---------- Data section

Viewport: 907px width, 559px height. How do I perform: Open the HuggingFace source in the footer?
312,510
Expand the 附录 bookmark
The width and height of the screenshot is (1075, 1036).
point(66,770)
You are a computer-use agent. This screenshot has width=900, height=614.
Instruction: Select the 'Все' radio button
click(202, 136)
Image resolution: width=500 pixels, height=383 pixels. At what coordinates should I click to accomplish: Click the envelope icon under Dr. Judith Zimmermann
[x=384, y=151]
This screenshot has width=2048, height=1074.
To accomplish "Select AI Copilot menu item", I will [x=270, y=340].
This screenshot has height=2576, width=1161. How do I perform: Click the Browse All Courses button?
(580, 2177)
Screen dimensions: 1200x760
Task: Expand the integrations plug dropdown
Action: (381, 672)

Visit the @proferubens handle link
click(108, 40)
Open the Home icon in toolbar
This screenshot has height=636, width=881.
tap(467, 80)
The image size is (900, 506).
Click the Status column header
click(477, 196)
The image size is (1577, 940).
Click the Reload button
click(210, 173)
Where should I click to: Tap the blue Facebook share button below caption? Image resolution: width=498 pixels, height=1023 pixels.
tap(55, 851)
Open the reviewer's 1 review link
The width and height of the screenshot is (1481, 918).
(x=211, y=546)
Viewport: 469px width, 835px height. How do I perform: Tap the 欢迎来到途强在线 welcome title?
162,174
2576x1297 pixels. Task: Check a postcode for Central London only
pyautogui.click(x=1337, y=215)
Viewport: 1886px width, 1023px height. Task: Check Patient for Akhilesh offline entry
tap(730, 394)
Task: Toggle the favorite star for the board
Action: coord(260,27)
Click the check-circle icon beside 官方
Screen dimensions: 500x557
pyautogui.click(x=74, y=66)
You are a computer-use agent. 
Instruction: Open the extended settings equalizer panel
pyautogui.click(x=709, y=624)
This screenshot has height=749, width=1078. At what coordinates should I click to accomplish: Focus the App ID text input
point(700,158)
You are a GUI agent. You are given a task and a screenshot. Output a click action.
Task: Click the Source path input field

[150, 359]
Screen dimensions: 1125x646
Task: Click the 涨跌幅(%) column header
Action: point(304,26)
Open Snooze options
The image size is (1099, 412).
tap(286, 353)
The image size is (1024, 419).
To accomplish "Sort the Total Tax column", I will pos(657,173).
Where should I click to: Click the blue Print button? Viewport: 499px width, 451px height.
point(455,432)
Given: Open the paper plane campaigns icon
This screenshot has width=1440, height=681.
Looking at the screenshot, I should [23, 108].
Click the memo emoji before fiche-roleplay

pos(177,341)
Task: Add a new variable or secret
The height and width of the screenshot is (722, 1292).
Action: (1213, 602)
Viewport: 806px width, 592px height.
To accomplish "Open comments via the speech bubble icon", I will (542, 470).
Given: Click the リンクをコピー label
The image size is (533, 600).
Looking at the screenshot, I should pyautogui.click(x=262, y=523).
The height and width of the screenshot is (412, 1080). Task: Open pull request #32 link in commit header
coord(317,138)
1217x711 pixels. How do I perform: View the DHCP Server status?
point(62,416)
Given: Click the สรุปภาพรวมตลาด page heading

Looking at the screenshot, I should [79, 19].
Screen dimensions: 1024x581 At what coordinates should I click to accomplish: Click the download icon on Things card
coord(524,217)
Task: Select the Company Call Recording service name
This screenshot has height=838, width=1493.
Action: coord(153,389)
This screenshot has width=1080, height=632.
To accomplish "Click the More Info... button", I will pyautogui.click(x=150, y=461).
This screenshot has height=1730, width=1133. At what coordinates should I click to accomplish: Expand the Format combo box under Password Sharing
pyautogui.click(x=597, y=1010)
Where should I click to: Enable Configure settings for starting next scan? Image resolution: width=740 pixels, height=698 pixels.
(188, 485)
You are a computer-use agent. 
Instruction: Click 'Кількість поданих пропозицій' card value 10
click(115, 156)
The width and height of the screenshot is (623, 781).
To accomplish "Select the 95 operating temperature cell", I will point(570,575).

--------------------

▸ **Problem details**
Look through the data and show every line containing "will".

▸ **The answer**
To accomplish "Select AI Copilot menu item", I will [x=270, y=340].
To accomplish "Sort the Total Tax column", I will pos(657,173).
To accomplish "Open comments via the speech bubble icon", I will (542, 470).
To accomplish "Click the More Info... button", I will pyautogui.click(x=150, y=461).
To accomplish "Select the 95 operating temperature cell", I will point(570,575).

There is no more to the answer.